*** Passage Section Begins ***

Revision as of 16:47, 14 December 2007

Assessment | Biopsychology | Comparative | Cognitive | Developmental | Language | Individual differences | Personality | Philosophy | Social |
Methods | Statistics | Clinical | Educational | Industrial | Professional items | World psychology |

Language: Linguistics · Semiotics · Speech


Speech perception refers to the processes by which humans are able to interpret and understand the sounds used in language. The study of speech perception is closely linked to the fields of phonetics and phonology in linguistics and cognitive psychology and perception in psychology. Research in speech perception seeks to understand how human listeners recognize speech sounds and use this information to understand spoken language. Speech research has applications in building computer systems that can recognize speech, as well as improving speech recognition for hearing- and language-impaired listeners.

Basics of speech perception

The process of perceiving speech begins at the level of the sound signal and the process of audition. (For a complete description of the process of audition see Hearing.) After processing the initial auditory signal, speech sounds are further processed to extract acoustic cues and phonetic information. This speech information can then be used for higher-level language processes, such as word recognition.

Acoustic cues

File:Spectrograms of syllables dee dah doo.png

Figure 1: Spectrograms of syllables "dee" (top), "dah" (middle), and "doo" (bottom) showing how the onset formant transitions that define perceptually the consonant [d] differ depending on the identity of the following vowel. (Formants are highlighted by red dotted lines; transitions are the bending beginnings of the formant trajectories.)

*** Passage Section Ends ***
*** Source data Section Begins ***

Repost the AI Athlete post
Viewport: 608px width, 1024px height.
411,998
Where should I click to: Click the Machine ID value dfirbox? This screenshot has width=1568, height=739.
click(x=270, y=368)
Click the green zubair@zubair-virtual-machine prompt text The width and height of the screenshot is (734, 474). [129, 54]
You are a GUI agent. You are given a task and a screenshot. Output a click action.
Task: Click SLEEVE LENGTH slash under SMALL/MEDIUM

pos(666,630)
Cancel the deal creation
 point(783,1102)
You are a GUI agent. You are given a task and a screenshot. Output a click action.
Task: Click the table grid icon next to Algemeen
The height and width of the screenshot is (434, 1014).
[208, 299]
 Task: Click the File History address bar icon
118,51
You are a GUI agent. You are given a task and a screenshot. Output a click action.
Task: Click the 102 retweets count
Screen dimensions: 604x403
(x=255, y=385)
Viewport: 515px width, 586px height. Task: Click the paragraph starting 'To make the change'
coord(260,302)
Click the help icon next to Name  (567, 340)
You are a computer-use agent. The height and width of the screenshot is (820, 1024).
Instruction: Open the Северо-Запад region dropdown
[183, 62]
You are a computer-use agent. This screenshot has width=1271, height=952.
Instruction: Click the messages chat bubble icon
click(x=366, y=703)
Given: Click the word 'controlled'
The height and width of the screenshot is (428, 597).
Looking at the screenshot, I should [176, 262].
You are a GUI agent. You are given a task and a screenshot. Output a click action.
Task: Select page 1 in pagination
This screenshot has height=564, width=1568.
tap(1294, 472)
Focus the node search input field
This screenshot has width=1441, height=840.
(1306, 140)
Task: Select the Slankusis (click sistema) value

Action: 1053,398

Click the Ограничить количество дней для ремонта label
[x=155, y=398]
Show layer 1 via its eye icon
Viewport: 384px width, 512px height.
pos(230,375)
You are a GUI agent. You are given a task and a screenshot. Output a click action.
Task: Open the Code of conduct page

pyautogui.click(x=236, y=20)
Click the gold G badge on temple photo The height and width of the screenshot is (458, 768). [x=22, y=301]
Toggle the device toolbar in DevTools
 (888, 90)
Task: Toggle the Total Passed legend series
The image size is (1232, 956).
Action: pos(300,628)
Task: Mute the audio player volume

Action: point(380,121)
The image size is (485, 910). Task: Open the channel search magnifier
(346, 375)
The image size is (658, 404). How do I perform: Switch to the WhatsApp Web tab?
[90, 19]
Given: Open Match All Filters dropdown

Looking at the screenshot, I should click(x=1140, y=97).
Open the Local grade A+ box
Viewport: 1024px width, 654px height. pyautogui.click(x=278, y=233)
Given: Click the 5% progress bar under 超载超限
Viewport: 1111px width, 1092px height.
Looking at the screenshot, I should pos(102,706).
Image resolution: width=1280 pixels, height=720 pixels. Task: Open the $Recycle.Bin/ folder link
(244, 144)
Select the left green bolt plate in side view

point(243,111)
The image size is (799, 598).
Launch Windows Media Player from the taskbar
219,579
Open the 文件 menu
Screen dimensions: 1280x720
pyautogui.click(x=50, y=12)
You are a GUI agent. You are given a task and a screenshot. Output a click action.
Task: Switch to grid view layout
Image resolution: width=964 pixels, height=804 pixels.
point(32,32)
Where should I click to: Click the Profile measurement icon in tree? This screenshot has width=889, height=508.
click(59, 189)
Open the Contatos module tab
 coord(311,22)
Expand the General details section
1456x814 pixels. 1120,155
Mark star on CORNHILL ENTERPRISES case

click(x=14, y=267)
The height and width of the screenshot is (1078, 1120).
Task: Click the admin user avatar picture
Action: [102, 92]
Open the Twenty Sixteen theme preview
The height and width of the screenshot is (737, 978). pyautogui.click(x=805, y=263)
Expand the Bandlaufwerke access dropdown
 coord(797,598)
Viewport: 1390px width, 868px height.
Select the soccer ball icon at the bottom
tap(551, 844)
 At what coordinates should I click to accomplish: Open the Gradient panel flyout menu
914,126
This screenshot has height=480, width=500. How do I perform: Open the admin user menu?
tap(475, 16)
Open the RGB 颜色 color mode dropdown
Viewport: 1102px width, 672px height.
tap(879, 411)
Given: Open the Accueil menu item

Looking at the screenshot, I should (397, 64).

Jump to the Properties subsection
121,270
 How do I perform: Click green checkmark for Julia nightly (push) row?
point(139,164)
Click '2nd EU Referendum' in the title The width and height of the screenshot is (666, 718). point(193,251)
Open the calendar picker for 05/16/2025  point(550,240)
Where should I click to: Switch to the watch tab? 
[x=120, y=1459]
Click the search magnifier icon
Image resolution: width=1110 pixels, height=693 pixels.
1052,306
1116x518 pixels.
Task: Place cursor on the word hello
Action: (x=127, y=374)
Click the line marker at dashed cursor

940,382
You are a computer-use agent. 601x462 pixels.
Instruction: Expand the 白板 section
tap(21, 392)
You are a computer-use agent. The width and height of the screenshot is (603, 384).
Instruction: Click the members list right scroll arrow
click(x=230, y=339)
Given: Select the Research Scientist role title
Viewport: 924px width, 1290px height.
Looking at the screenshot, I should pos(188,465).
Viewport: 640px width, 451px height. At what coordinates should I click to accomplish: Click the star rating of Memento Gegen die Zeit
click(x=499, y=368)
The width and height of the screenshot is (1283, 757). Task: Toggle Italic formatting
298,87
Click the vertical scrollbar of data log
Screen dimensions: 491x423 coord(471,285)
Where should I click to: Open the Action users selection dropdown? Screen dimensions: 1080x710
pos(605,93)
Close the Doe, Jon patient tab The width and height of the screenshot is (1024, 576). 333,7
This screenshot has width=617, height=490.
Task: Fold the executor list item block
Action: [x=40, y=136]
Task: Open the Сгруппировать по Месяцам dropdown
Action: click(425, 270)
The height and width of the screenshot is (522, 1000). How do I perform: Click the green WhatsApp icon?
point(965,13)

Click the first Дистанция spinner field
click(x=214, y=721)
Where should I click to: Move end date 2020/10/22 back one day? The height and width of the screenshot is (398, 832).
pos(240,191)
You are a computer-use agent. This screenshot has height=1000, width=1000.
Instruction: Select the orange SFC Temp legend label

*** Source data Section Ends ***

● Tasks to carry out:
A: In the speech perception passage, which fields is the study of speech perception said to be closely linked to?
B: Write what comes next in the speech perception passage, picking up after the Figure 1 caption.
The data is unrelated to the speech perception passage.

● Results:
A: Phonetics, phonology, cognitive psychology, and perception.

B:
The speech sound signal contains a number of acoustic cues that are used in speech perception. The cues differentiate speech sounds belonging to different phonetic categories. For example, one of the most studied cues in speech is voice onset time or VOT. VOT is a primary cue signaling the difference between voiced and voiceless stop consonants, such as "b" and "p". Other cues differentiate sounds that are produced at different places of articulation or manners of articulation. The speech system must also combine these cues to determine the category of a specific speech sound. This is often thought of in terms of abstract representations of phonemes. These representations can then be combined for use in word recognition and other language processes.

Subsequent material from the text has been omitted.